Rewrite the lines from the start of the material through the line containing "click(x=46, y=135)", swapping "detail box" for "detail panel" and leaving everything else unchanged.

● **Data on locating visible targets**:
********

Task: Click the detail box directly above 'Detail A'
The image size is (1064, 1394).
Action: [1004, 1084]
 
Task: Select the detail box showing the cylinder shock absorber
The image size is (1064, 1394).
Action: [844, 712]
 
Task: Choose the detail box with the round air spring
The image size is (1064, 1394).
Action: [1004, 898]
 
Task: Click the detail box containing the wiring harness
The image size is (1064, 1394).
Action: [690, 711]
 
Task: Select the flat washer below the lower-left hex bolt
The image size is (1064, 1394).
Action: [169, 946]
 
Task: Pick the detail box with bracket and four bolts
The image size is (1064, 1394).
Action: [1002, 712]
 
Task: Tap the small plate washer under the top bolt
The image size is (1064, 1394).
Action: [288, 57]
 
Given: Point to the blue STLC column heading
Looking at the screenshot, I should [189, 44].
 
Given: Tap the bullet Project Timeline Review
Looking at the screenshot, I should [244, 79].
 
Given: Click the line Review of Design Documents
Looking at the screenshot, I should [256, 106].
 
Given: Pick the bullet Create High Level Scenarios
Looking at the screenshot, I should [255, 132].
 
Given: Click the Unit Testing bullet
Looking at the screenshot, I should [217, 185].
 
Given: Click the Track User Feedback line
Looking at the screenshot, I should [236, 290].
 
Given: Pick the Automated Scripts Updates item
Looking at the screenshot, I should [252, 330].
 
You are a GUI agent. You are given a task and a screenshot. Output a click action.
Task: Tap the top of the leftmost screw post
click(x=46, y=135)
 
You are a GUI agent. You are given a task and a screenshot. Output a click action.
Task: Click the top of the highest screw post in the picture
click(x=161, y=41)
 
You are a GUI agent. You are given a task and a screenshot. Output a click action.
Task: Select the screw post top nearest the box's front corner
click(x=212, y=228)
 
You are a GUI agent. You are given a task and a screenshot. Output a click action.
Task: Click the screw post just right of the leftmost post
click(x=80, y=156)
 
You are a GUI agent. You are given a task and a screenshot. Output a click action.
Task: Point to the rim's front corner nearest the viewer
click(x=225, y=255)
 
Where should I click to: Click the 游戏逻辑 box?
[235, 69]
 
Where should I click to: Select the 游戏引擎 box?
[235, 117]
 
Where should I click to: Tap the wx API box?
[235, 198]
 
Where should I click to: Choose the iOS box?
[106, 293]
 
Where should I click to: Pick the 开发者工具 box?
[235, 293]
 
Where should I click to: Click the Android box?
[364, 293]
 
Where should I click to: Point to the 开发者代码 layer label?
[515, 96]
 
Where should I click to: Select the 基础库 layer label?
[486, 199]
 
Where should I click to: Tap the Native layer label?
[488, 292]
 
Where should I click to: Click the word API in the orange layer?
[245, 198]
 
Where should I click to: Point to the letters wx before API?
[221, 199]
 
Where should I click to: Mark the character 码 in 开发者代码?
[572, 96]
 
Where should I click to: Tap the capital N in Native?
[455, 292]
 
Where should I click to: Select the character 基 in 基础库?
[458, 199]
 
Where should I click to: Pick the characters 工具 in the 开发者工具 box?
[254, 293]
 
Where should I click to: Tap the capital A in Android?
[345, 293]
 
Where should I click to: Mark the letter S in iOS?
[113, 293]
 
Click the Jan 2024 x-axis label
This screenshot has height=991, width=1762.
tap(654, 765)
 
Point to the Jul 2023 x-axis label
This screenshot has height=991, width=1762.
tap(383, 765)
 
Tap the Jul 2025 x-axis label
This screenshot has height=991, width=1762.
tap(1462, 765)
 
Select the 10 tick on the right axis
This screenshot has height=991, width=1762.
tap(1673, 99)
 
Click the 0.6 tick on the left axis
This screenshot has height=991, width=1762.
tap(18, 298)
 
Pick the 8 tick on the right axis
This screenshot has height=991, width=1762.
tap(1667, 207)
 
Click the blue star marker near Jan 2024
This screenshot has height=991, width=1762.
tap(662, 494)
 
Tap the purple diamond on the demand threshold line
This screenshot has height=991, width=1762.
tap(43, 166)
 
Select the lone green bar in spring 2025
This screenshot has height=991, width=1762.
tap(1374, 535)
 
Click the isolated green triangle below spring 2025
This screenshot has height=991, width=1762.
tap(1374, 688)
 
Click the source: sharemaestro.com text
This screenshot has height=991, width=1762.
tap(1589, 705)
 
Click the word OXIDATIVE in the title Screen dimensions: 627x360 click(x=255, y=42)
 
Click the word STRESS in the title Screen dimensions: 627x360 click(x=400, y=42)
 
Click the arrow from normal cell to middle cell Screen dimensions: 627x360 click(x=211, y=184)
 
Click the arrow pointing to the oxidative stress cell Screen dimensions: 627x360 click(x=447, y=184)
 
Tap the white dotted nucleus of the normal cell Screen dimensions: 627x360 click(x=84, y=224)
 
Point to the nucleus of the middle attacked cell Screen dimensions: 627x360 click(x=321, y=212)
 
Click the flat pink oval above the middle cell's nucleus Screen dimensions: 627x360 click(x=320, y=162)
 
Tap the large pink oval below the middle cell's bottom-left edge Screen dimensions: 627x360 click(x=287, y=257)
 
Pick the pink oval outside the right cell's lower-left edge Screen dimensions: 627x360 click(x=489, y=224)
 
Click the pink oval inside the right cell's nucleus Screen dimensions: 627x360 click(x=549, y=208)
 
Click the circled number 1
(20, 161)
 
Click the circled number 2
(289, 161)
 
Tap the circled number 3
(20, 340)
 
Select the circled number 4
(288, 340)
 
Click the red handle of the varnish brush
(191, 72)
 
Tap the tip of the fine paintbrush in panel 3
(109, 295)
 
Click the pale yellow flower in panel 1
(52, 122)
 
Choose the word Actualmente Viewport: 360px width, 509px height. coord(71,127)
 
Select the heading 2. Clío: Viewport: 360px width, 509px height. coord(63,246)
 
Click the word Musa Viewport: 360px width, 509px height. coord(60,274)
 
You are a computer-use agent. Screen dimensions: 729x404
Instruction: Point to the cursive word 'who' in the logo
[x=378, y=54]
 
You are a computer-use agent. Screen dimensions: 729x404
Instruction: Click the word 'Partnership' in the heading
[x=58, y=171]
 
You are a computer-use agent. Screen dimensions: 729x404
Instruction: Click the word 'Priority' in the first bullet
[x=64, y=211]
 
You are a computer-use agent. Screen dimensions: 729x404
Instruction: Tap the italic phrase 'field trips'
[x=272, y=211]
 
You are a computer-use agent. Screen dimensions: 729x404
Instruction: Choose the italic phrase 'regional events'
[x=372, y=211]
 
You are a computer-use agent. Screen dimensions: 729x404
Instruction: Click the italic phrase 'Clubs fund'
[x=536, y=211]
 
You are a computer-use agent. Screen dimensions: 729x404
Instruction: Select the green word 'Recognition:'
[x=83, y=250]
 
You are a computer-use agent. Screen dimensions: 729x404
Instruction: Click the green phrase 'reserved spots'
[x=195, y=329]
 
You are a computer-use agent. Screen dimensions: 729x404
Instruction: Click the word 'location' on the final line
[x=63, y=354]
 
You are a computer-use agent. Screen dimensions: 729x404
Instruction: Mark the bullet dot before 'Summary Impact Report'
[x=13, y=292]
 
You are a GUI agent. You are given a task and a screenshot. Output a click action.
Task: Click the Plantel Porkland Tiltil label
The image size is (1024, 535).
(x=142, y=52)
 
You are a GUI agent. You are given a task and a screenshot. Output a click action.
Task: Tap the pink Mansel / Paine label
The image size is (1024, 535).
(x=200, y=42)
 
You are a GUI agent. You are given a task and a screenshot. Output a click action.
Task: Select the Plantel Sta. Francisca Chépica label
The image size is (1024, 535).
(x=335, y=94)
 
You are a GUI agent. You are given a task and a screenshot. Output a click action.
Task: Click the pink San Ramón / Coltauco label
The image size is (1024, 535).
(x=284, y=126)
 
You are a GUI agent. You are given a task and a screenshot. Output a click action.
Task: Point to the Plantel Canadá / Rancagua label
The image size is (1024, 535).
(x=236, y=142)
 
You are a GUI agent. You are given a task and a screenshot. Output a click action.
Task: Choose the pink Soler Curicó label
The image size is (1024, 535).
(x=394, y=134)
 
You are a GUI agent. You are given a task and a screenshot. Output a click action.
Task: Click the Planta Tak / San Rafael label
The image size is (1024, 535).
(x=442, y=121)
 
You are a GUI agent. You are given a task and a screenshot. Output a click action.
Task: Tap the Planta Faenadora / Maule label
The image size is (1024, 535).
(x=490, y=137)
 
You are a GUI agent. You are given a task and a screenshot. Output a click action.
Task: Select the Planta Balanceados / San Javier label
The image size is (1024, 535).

********

● **Result**:
Task: Click the detail panel directly above 'Detail A'
The image size is (1064, 1394).
Action: [1004, 1084]
 
Task: Select the detail panel showing the cylinder shock absorber
The image size is (1064, 1394).
Action: [844, 712]
 
Task: Choose the detail panel with the round air spring
The image size is (1064, 1394).
Action: [1004, 898]
 
Task: Click the detail panel containing the wiring harness
The image size is (1064, 1394).
Action: [690, 711]
 
Task: Select the flat washer below the lower-left hex bolt
The image size is (1064, 1394).
Action: [169, 946]
 
Task: Pick the detail panel with bracket and four bolts
The image size is (1064, 1394).
Action: [1002, 712]
 
Task: Tap the small plate washer under the top bolt
The image size is (1064, 1394).
Action: [288, 57]
 
Given: Point to the blue STLC column heading
Looking at the screenshot, I should [189, 44].
 
Given: Tap the bullet Project Timeline Review
Looking at the screenshot, I should [244, 79].
 
Given: Click the line Review of Design Documents
Looking at the screenshot, I should [256, 106].
 
Given: Pick the bullet Create High Level Scenarios
Looking at the screenshot, I should [255, 132].
 
Given: Click the Unit Testing bullet
Looking at the screenshot, I should [217, 185].
 
Given: Click the Track User Feedback line
Looking at the screenshot, I should [236, 290].
 
Given: Pick the Automated Scripts Updates item
Looking at the screenshot, I should [252, 330].
 
You are a GUI agent. You are given a task and a screenshot. Output a click action.
Task: Tap the top of the leftmost screw post
click(x=46, y=135)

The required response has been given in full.